The New Yorker:
A mysterious neurological condition makes faces look grotesque—and sheds new light on the inner workings of the brain.
By Shayla Love
In 2007, Jason Werbeloff, a twenty-two-year-old graduate student in Johannesburg, South Africa, spent months in bed with a severe case of mononucleosis. Every part of his body—his joints, his skin, his swollen throat—was in pain, and he passed the time staring at the concrete ceiling of his room. Television gave him a headache; he tried to read but often forgot the names of characters by the end of each page. He saw no one except his mother, who occasionally stopped by with groceries.
After he recovered, Werbeloff was eager to be around people again, and he spent a night clubbing. In the shifting red light, he looked at a friend’s face and realized that the right side looked odd. It seemed to stretch outward, like Silly Putty being pulled, and a dark, rough patch was visible around the friend’s right eye. Werbeloff blinked and looked away, and his friend’s features briefly returned to normal. Then the distortions appeared again. “That is when people got ugly,” Werbeloff told me.

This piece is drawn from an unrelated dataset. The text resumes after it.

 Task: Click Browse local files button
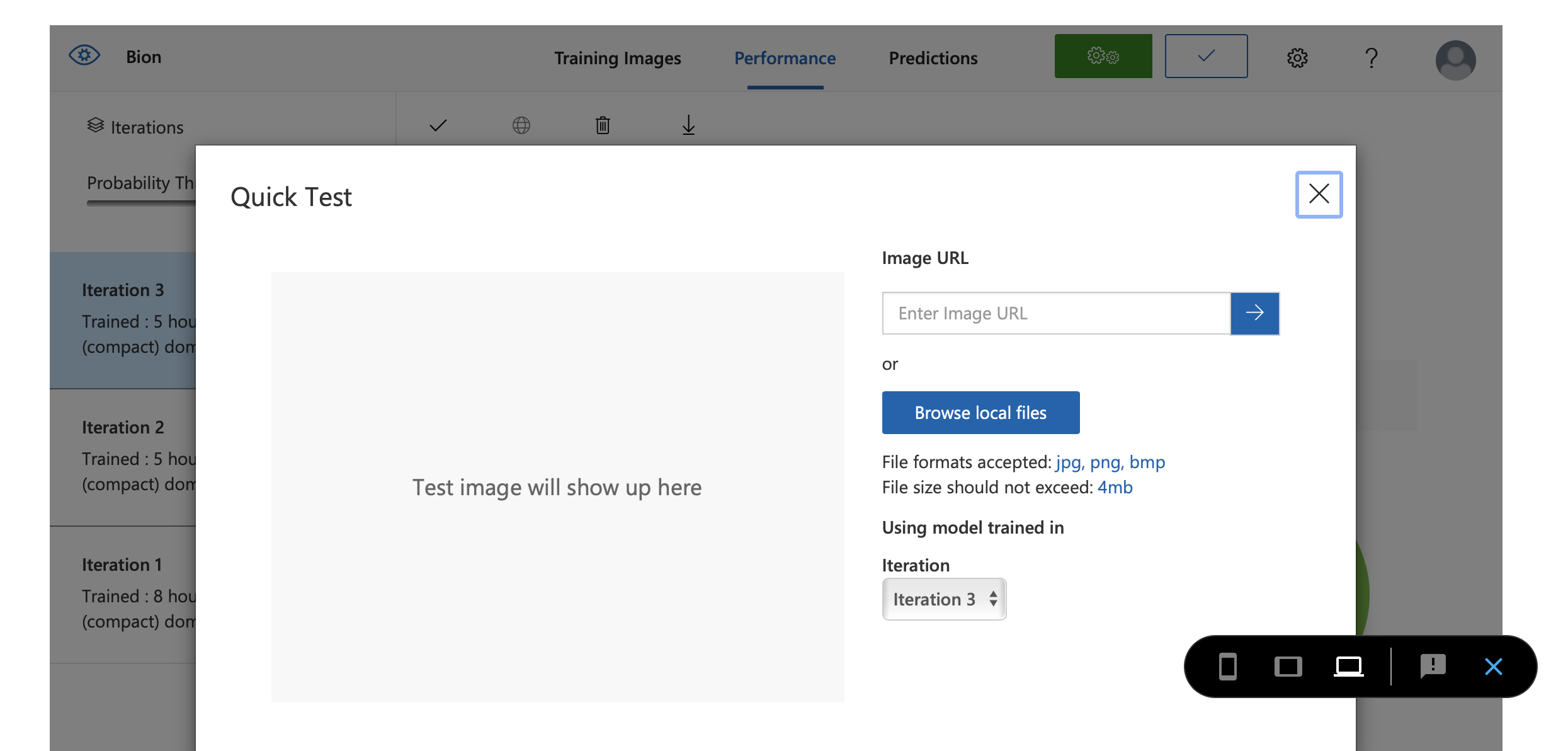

In the weeks that followed, Werbeloff started to notice similar unsettling changes in everyone he looked at. “If they were smiling with their teeth very visible, then, on the right-hand side, the canine tooth would elongate,” he told me. Even his own face in the mirror looked malformed on the right. He had long known that his ability to recognize faces was so poor that it bordered on prosopagnosia—face blindness—but now he wondered whether he suffered from something else. He worried that he harbored an unconscious dislike for almost everyone he met.